Les opéras de Janáček ont enfin leur place assurée sur la plupart des scènes du monde. Après la production d’Andrea Breth, venue de la Monnaie et présentée successivement à la Deutsche Oper et à la Staatsoper, les Berlinois ont droit cet automne à une nouvelle production de Katia Kabanova rien que pour eux, sous la férule de Jetske Mijnssen. Son spectacle a au moins le mérite de ne pas tomber dans la sinistrose facile et sentencieuse de Breth : le décor unique, sans profondeur, montre plusieurs intérieurs similaires, en forme de boîtes de bois qu’une porte monumentale pourrait ouvrir vers l’extérieur – mais il n’y a rien à l’extérieur, un noir profond troublé par des fumigènes. Tout le spectacle se déroule ainsi, d’une boîte à l’autre par un simple coulissage. La metteuse en scène croit sans doute ainsi faire voir le cœur de l’œuvre, l’enfermement des personnages, de Katia d’une part, mais aussi de toute la société bloquée qui l’entoure. Rien de contestable là-dedans, si ce n’est que ce qu’on attend d’elle n’est certainement pas d’illustrer ce qu’il y a de plus évident dans l’œuvre, ce que le spectateur le plus passif peut comprendre par lui-même, mais d’ouvrir l’œuvre sur tous ses possibles. Penser qu’une bonne direction d’acteurs, qu’on peut lui reconnaître, dans un univers aussi prosaïquement restreint à la lettre du livret pourrait suffire à rendre justice à l’œuvre est tout de même bien naïf.

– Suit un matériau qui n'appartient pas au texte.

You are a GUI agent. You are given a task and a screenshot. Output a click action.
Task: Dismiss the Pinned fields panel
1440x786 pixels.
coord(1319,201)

Heureusement, malgré l’adversité, une belle distribution nous permet d’entendre ce que la mise en scène n’essaie même pas de nous faire voir. Le coronavirus est passé par là : Doris Lamprecht ne peut chanter ce soir la marâtre Kabanicha, et son rôle doit être partagé entre Karin Lovelius, arrivée trop tard pour pouvoir apprendre la mise en scène, et une assistante qui joue le rôle sur scène. De même, l’orchestre se trouve privé d’un bon nombre de membres, y compris la clarinette soliste dont la partie se trouve partagée par ses collègues de pupitre. C’est une solution de fortune, et elle rend difficile l’appréciation de l’orchestre dirigé par Giedrė Šlekytė – c’est en tout cas bien préférable à la substitution de l’orchestre live par un enregistrement.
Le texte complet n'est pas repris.